例えば、猫は定期的に体に溜まった毛玉を吐き出します。

何かの理由で、トイレではない場所で用を足してしまうこともあります。

汚れが落ちやすい床であれば、掃除の苦労はだいぶ軽減されます。

例えば、小さなカーペットを敷き詰めるタイプの床であれば、汚れた部分だけを取り出して掃除できるのでとても便利です。

またタイルの床も汚れが落ちやすく、オススメです。

タイルは滑りやすいのでは?と思われるかもしれませんが、最近は「ペット用」と名前がついた滑りにくいタイルも出回っていますので、選択肢に入れる価値は十分あります。

とはいえ、いちばん大切なのは愛猫の健康です。

嘔吐やトイレの失敗があまりに多い場合には、事後処理を考えるより先にストレスなどの原因を探すようにしましょう。

リーズナブルな床を選ぶ

人にも猫にも優しい床を探す時に、人にとっていちばん重要になってくるのが予算です。

猫はしばしば床を汚すので、最悪の場合はカーペットを丸ごと替えるという羽目になることもあります。

何度も替えるということを前提にすれば、安く購入できるというのは価値があります。

ただし、あまりに安いものを買っては替えるというのもよくはありません。

猫は環境の変化を嫌うので、あまりたびたびカーペットを替えたりするとそれがストレスになってしまいます。

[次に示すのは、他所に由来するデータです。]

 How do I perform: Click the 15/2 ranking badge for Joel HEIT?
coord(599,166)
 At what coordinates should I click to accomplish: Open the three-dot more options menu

自分のにおいがついたものがなくなって、知らないにおいのものが現れるというのは猫にはとても不安なものです。

それよりも最初からスマートに掃除ができる素材を利用して、ある程度の汚れには耐えながら時々リニューアルして新鮮な気分を味わうほうがオススメです。

予算と性能のバランスを上手にとって、無理のかからない計画を立てましょう。

猫の健康と幸せのために床を選ぼう

住環境を考えるうえで、家の中で一番接する機会が多い床はやはり最重要ポイントと言えるでしょう。

いつも清潔で気持ちの良い床は、猫の健康にも人の健康にも役立ちます。

最近は色々な素材の床が手軽に手に入るようになっています。

床を賢く選んで、健康で幸せな猫との暮らしを楽しんでください。